### À FAIRE
Recopiez intégralement le texte sur les combats autour de l'installation militaire de Yarmouk, sans en modifier un mot ni un signe de ponctuation.

### TEXTE À LIRE
▶
PERSONNEL D’ADF
Pendant deux jours, des membres des Forces armées du Soudan (SAF) ont défendu une installation militaire industrielle à Yarmouk contre les attaques du groupe paramilitaire Forces de soutien rapide (RSF). Le 7 juin, alors qu’un incendie s’embrasait près du site, les RSF ont affiché une vidéo affirmant qu’elles avaient pris le contrôle d’un entrepôt rempli d’armes à feu et de munitions.
Pour les experts qui suivent la violence, des incidents comme celui-ci confirment que les armes pourraient être pillées et pourraient circuler à l’intérieur et à l’extérieur du pays.
◀
### ENSEMBLE D'ENTRÉES
▶
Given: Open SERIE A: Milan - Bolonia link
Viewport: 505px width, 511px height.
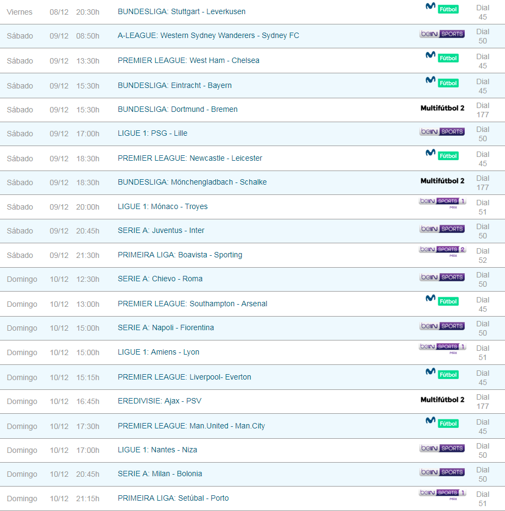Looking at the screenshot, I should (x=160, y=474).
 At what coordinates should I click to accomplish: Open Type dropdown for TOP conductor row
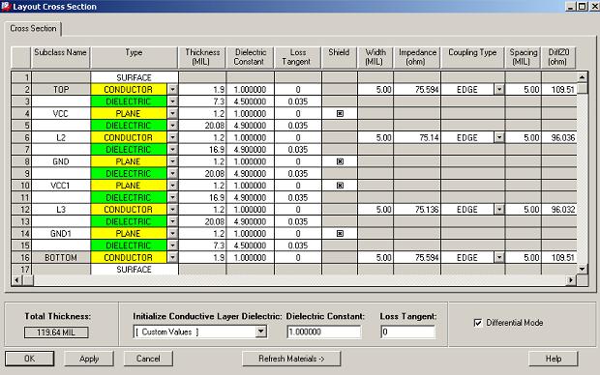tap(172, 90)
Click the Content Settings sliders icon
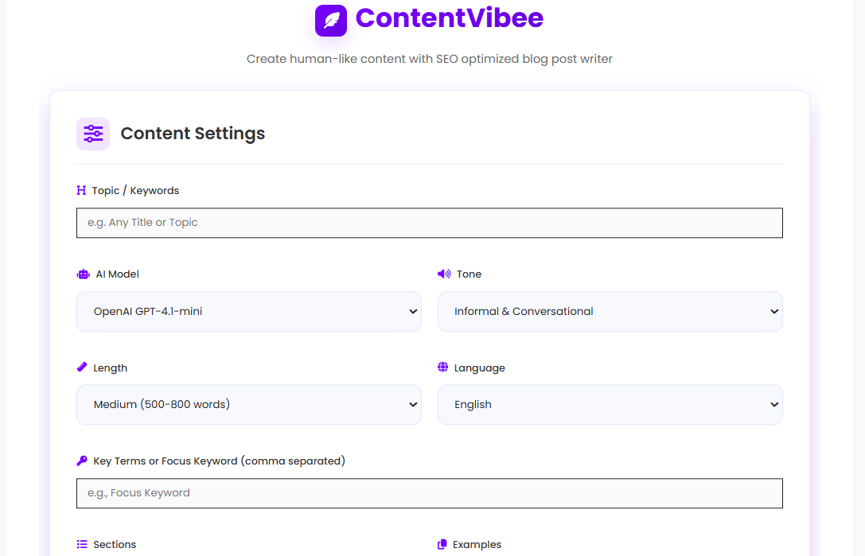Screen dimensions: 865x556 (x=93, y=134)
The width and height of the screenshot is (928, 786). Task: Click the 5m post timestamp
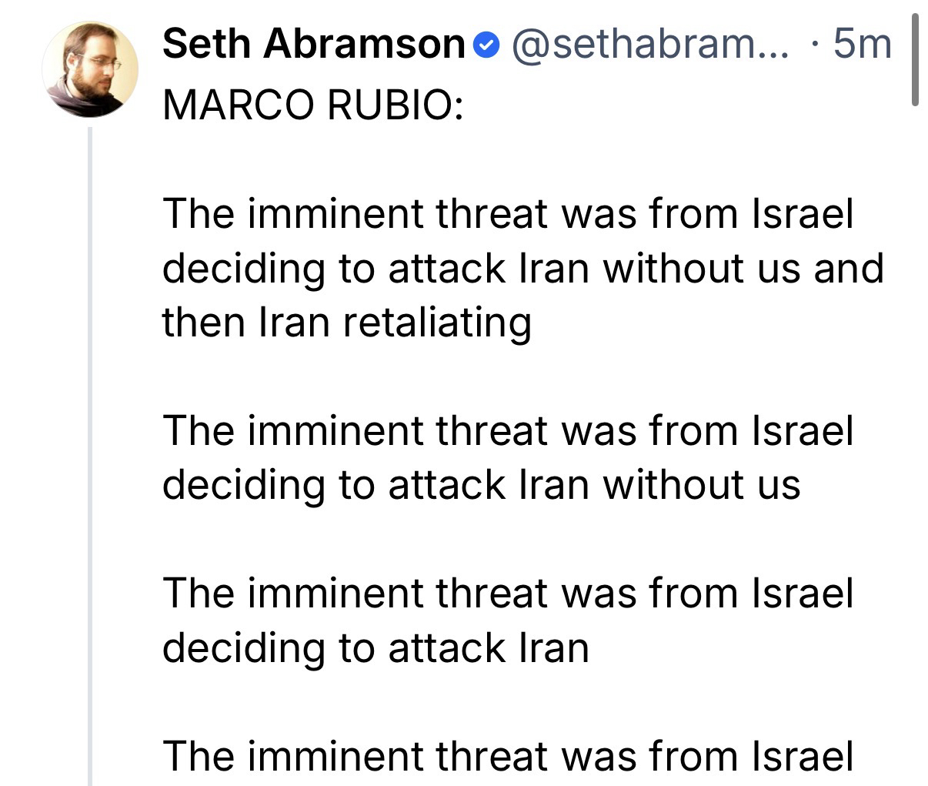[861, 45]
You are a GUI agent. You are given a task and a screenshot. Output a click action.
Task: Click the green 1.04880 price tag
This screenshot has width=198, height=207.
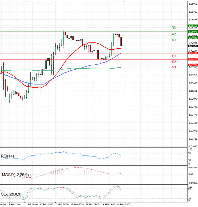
◀
▶
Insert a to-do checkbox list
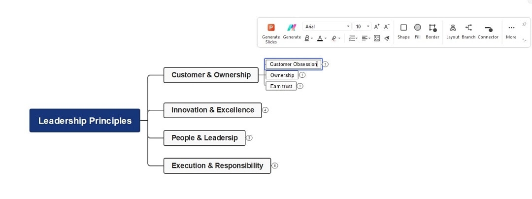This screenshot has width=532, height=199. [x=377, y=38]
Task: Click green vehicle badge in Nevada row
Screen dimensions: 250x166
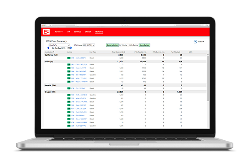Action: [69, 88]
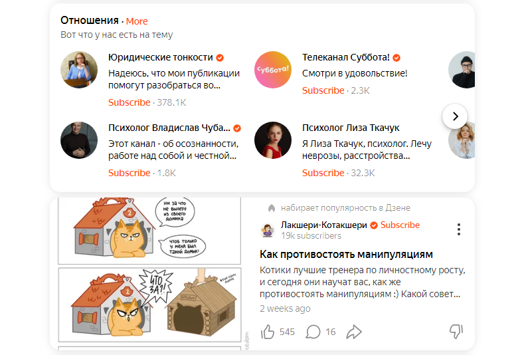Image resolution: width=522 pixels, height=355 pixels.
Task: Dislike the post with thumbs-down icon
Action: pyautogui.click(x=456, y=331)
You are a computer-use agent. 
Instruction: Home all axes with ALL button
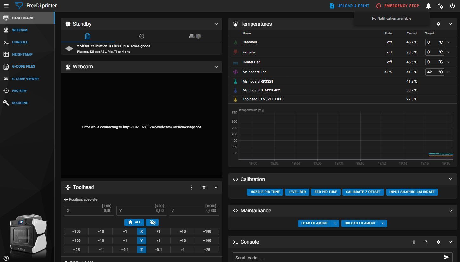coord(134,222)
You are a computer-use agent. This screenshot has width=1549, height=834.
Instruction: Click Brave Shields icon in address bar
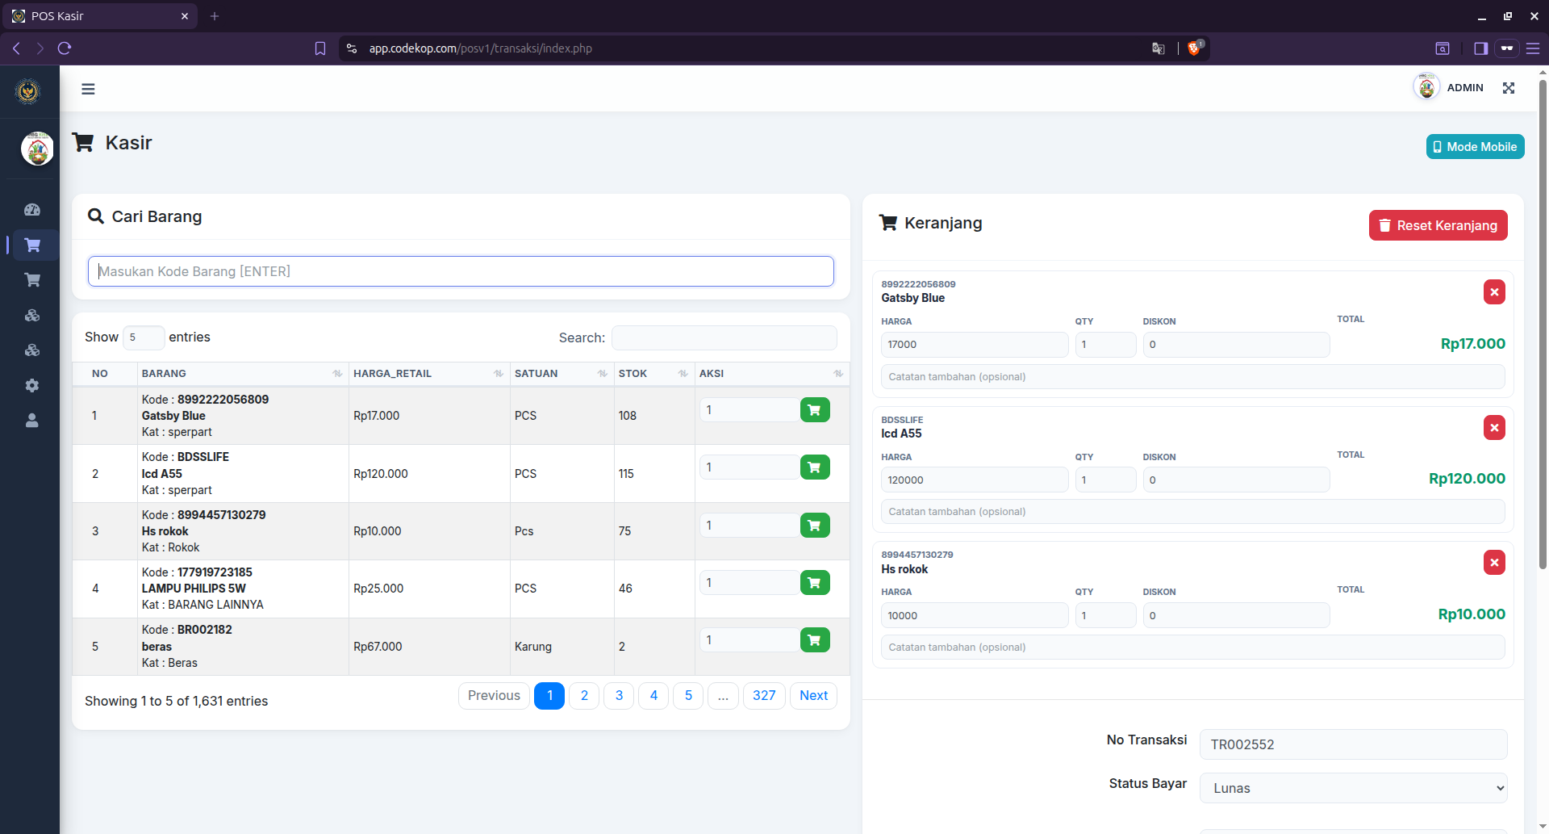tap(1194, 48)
◀
### RÉSULTAT DE L'EXERCICE
PERSONNEL D’ADF
Pendant deux jours, des membres des Forces armées du Soudan (SAF) ont défendu une installation militaire industrielle à Yarmouk contre les attaques du groupe paramilitaire Forces de soutien rapide (RSF). Le 7 juin, alors qu’un incendie s’embrasait près du site, les RSF ont affiché une vidéo affirmant qu’elles avaient pris le contrôle d’un entrepôt rempli d’armes à feu et de munitions.
Pour les experts qui suivent la violence, des incidents comme celui-ci confirment que les armes pourraient être pillées et pourraient circuler à l’intérieur et à l’extérieur du pays.